Quali sono gli ultimi libri per bambini che hai letto e che ti senti di consigliare?
ci sono quelle della collana “Libri corsari” curata da Pierdomenico Baccalario per Solferino e che sono davvero un ottimo inizio per la fascia dei primi lettori autonomi e poi mi piace molto avventurarmi nel libreria-bufo-esternosettore delle proposte per adolcenti e young adult. Tra questi ci sono ottimi autori italiani che mi sento di consigliare come Morosinotto, Ferrara, Percivale, Risari e Centomo. Senza dimenticare gli stranieri che amo di più come Chambers e Spinelli. Una bella scoperta è anche la letteratura nordica e su questo fronte consiglio i libri di Maria Parr e la collana di Iperobea dedicata a bambini e ragazzi.

Un’ultima domanda: cosa consigli a chi ha il sogno di aprire una libreria?

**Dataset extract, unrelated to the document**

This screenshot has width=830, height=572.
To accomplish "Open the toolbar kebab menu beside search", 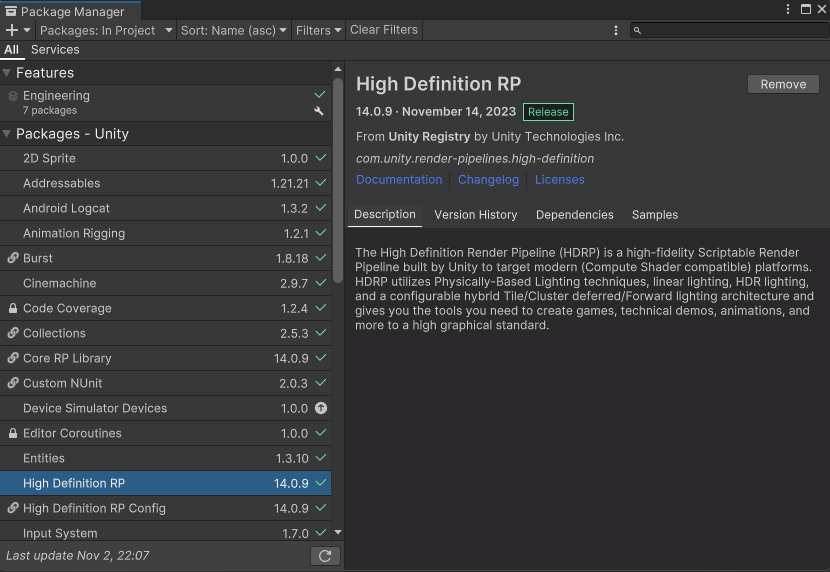I will 616,30.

Io lo dico sempre perché i sogni sono preziosi e bisogna essere onesti con i sognatori: vivere di libri oggi è difficilissimo. Come dicevo all’inizio, spesso si ha un’immagine idilliaca della libreria che resta a tutti gli effetti un esercizio commerciale fatto di conti da far quadrare, entrate e uscite. In Italia aprono e chiudono molte librerie, spesso si dice per colpa di Amazon, ma a volte anche per una cattiva gestione. Non esistono titoli di studio obbligatori, ma negli anni sono nate scuole e corsi di formazione che preparano sui vari aspetti. Sono un inizio importante sia che si scelga la strada di una libreria generalista che di una specializzata. In entrambi i casi la preparazione deve essere alta. In parte la si rinforza sul campo, in parte bisogna partire dalla voglia di mettersi di nuovo a studiare e imparare.

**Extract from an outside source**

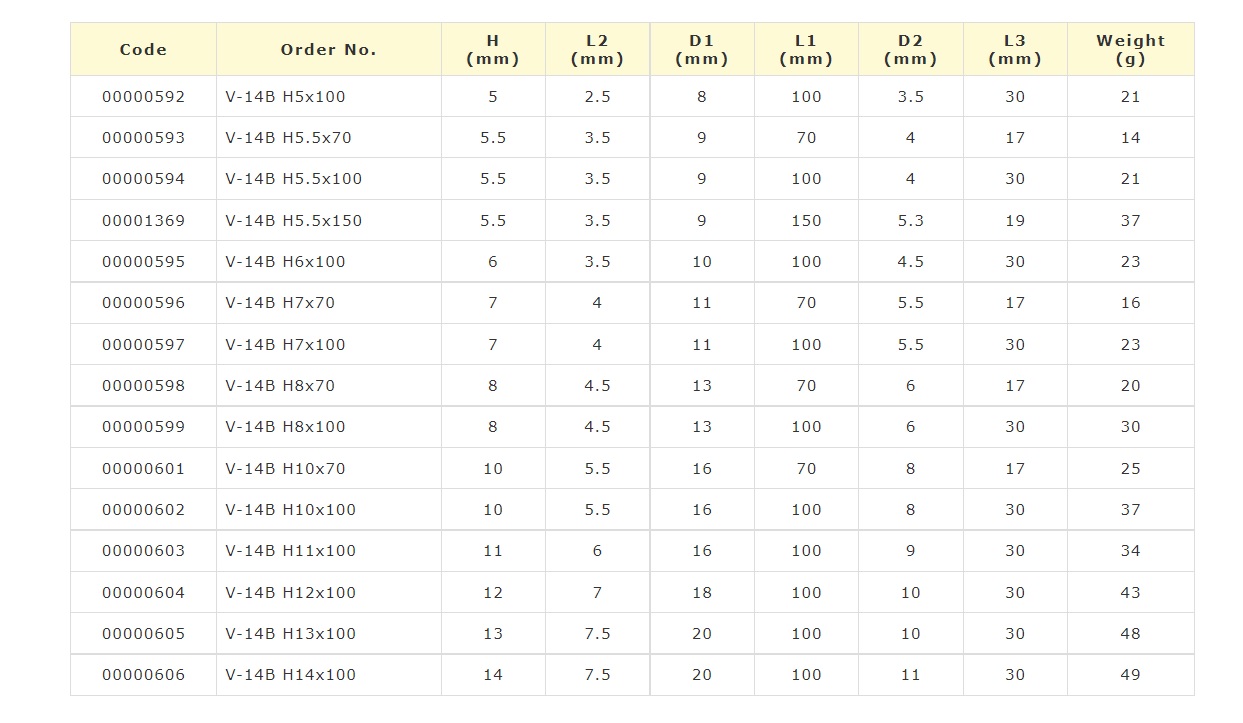
Task: Click the H (mm) column header
Action: pyautogui.click(x=493, y=50)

Una libreria per partire ha bisogno di una base economica, sarebbe stupido negarlo. Nessuno finanzia più qualcosa senza qualche interesse e gli interessi sono qualcosa che una libreria non può permettersi, considerando i suoi normali costi di gestione e il ricavo bassissimo che si ha sulla vendita di un libro.  Una libreria difficilmente dà uno stipendio pieno e se lo offre ciò avviene a distanza di anni e solitamente solo se si è da soli o se uno dei due soci porta avanti altre attività parallele oltre a quella del libraio. Se uno poi è deciso a partire (e qui parlo per le specializzate!), lo faccia nel modo più semplice ed economico possibile: forniture ridotte e non in conto assoluto ma con possibilità di resa, nessun gestionale, nessuna affiliazione a marchi o consorzi vari che ovviamente per i loro benefit chiedono una fee annuale, sito semplice e ben fatto, comunicazione costante e di qualità sui social network senza investire in grandi campagne.

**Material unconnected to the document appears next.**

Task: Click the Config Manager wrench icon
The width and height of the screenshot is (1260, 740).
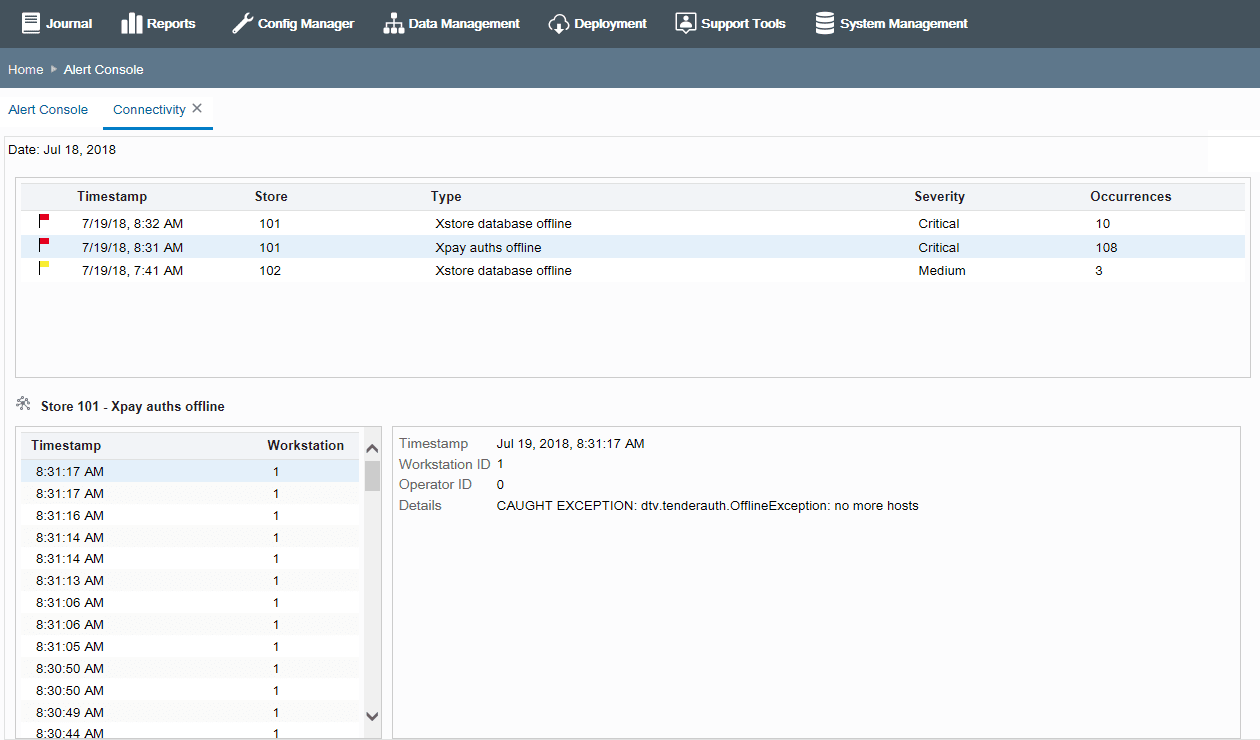Action: pos(242,23)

Ultimo consiglio: se una città o un piccolo comune è sprovvisto di una libreria specializzata, prima di lanciarvi nell’idea di aprirne una, chiedetevi se davvero ce n’è bisogno. Spesso la risposta è no. Non per mancanza d’interesse da parte della potenziale clientela, ma perché una realtà per di più specializzata ha bisogno di un bacino d’utenza minimo.